Tredegar General Hospital (Ysbyty Cyffredinol Tredegar) was a community hospital in Tredegar, Blaenau Gwent, Wales. It was managed by the Aneurin Bevan Local Health Board.

==History==
In 1901, the Tredegar Medical Aid Society convened a public meeting to discuss the establishment of a hospital and eventually a committee of more than 30 members was set up to build and manage it. Land for the new hospital was donated by Lord Tredegar. Funding came from the Tredegar Iron and Coal Company, other local employers and organisations, private and public donations and by the workmen mainly from the pits who agreed to maintain the hospital by having an extra halfpenny a week deducted from their wages. It was opened as Tredegar Park Cottage Hospital in December 1904.
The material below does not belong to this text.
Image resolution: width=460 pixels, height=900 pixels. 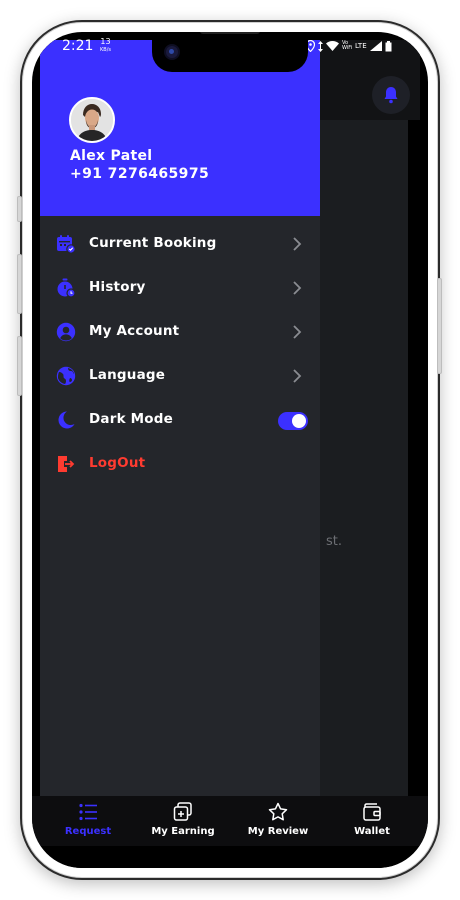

Walter Conway was employed as secretary of the Medical Aid Society from 1915 and contributed to making the community health scheme a success. A.J. Cronin, whose 1937 novel, The Citadel, brought much attention to Tredegar's grassroots healthcare system, worked as a doctor at the hospital during the early 1920s. Aneurin Bevan, founder of the National Health Service, became a member of the Cottage Hospital Management Committee around 1928 and was chairman between 1929 and 1930.

After services transferred to the new Ysbyty Aneurin Bevan in Ebbw Vale, Tredegar General Hospital closed in 2010. The health board has proposed that a Health and Wellbeing Centre be established on the site.